Anyway, your best bet is to contact the school FA office and/or a good CPA that understands FA and get specific answers to your question, and a figure for your expected contribution. Then you can come back here and educate us all.
Spizzlepop, thanks so much for the information. I found out one thing from www.marketwatch.com that is helping us make our decision and that others may want to take into consideration before the end of the year:

Watch out for changes to the "kiddie tax." Are you a high-net-worth individual accustomed to keeping some of your investment income in your child's name so it will be taxed at a lower rate? You should be aware that the rules governing the kiddie tax are set to change in January. At the moment, children under 18 with investment income or other "unearned" income in excess of $1,700 get taxed at their parent's rate. Next year, this rule will apply to children under 19 and full-time, dependent students under 24. If you have a child between the ages of 18 and 23 who is holding some of your unearned income, Franklin suggests selling before the end of year while the child can still take advantage of a 5% rate on long-term capital gains for taxpapayers in the two lowest tax brackets.
FAFSA is calculated based on assets and income for the tax year before your son enters college. The student's freshman year award is based on income and assets measured after Jan 1 of the junior year in high school. At this point, it does not matter what you do with the mutual fund, because it is going to be counted against you. The mutual fund, sold or unsold, still counts as assets. According to the article I have (E. D. Cook, "Navigating the Muddy Waters of College Financial Planning", Practical Tax Strategies, vol 69, 2002.), parents assets are a counted at a rate of 5.6%, but student's assets are counted at a rate of 35%. Since your son's name is on the mutual fund, it will count as roughly $4550 against financial aid.

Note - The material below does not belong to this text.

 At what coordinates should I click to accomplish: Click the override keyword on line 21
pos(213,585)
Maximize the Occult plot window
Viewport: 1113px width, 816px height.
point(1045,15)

The bottom line is don't put a lot of money in your kid's name if you want to get financial aid. FYI, FAFSA calculations do not include grandparents assets or income.
quote:
Originally posted by spizzlepop:
One is to give him the MF, claim him as a dependent, and try to get a number on your expected contribution to cost of attendance.


NO, NO!

The FAFSA requires a higher percentage contribution from the student's assets than from the parents' assets. Also, as was mentioned, there are income tax considerations to investigate.

If I am not mistaken, you are better keeping the asset as a MF (non-liquid) than as cash.

Do a google search on FAFSA calculators. Run the calculator using Four scenarios:
1. The MF is put in your son's name.
2. The MF is left in your name and not cashed out.
3. The MF is left in your name and is cashed out before year end.
4. The MF is cashed out, but the proceeds are used to buy a car instead of going into your savings.

Then compare the EFC for each scenario.

That will be your best bet, aside from paying a CPA who is up on this topic.